Da bin ich heute mal früher aufgestanden als sonst, aber irgendwie hat es nicht so viel gebracht. Das frühe Aufstehen kam nicht ganz freiwillig. Zuerst wurde ich von meinem mitfühlenden Ehemann aus dem Schlaf gerissen, weil er mich anschubste. Als ob es nicht schon schlimm genug wäre, wenn ich Schnupfen habe und nicht so richtig Luft bekomme. Da könnte er doch ein wenig “mitleiden” und wenigstens diese unbeabsichtigten Geräusche aus meinem Munde ertragen. Aber nein, die verschnupfte Frau wurde noch um den letzten Rest Schlaf am frühen Morgen beraubt. Aber damit war es nicht getan, nein, es ging es weiter auf der anderen Seite des Bettes: Licht einschalten und ins Bad gehen – währenddessen blieb freundlicherweise das Nachttischlämpchen an, wahrscheinlich, damit ich meine Träume besser erkennen konnte.

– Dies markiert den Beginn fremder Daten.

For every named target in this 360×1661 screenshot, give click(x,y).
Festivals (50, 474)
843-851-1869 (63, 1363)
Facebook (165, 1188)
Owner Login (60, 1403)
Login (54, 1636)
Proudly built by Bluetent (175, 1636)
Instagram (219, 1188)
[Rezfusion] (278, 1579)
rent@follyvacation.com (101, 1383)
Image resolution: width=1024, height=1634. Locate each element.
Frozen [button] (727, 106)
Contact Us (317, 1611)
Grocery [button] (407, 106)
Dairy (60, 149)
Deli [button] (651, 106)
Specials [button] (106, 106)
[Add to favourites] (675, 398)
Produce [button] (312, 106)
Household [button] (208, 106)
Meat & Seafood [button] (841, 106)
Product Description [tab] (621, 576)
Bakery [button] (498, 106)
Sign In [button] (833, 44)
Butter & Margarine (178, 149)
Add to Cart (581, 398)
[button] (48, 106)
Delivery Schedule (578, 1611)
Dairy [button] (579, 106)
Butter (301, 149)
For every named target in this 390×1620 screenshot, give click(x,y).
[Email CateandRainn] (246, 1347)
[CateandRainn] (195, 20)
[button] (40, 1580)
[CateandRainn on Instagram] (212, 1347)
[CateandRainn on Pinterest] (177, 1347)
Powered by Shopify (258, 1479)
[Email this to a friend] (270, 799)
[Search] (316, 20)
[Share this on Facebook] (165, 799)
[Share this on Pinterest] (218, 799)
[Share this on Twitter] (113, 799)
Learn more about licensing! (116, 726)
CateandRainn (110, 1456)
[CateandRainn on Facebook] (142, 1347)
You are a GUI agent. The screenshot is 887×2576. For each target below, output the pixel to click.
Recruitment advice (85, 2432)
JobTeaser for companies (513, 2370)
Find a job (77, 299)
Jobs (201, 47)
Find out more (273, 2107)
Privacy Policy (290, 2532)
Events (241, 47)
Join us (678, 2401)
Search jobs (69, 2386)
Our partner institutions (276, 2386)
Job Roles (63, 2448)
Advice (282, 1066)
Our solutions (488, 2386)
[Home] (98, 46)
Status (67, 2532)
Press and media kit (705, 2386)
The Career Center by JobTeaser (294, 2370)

Dann erneutes Hinlegen, endlich Licht wieder aus. Durchatmen und der Versuch, wieder einzuschlafen meinerseits. Unruhiges Herumwälzen neben mir. Kurze Zeit darauf erneut Licht an und in die Küche gehen. Natürlich durfte ich wieder bei Licht weiter auf die erlösende Dunkelheit harren. Fünf Minuten später Licht aus. Eigentlich war ich jetzt schon richtig wach und hätte aufstehen können. Aber ich könnte ja auch noch ein Viertelstündchen dösen. Zehn Minuten später erneute Bewegung rechts von mir, dieses Mal aber ohne Licht. Erleichtertes Aufatmen – nur das Fenster wurde gekippt und er legte sich wieder hin. Mittlerweile war es kurz vor sechs, wirklich Zeit zum Aufstehen. Und ausgerechnet da fielen mir die Augen zu und ich hätte noch gut ein Stündchen ruhen können. Dann sprang der Wecker auf 6 Uhr 18: Mein Angetrauter stand endgültig auf und ging ins Bad. 6 Uhr 25: Ich hörte ihn die Treppe hinunter gehen. Ich rollte mich aus dem Bett und ging unter die Dusche.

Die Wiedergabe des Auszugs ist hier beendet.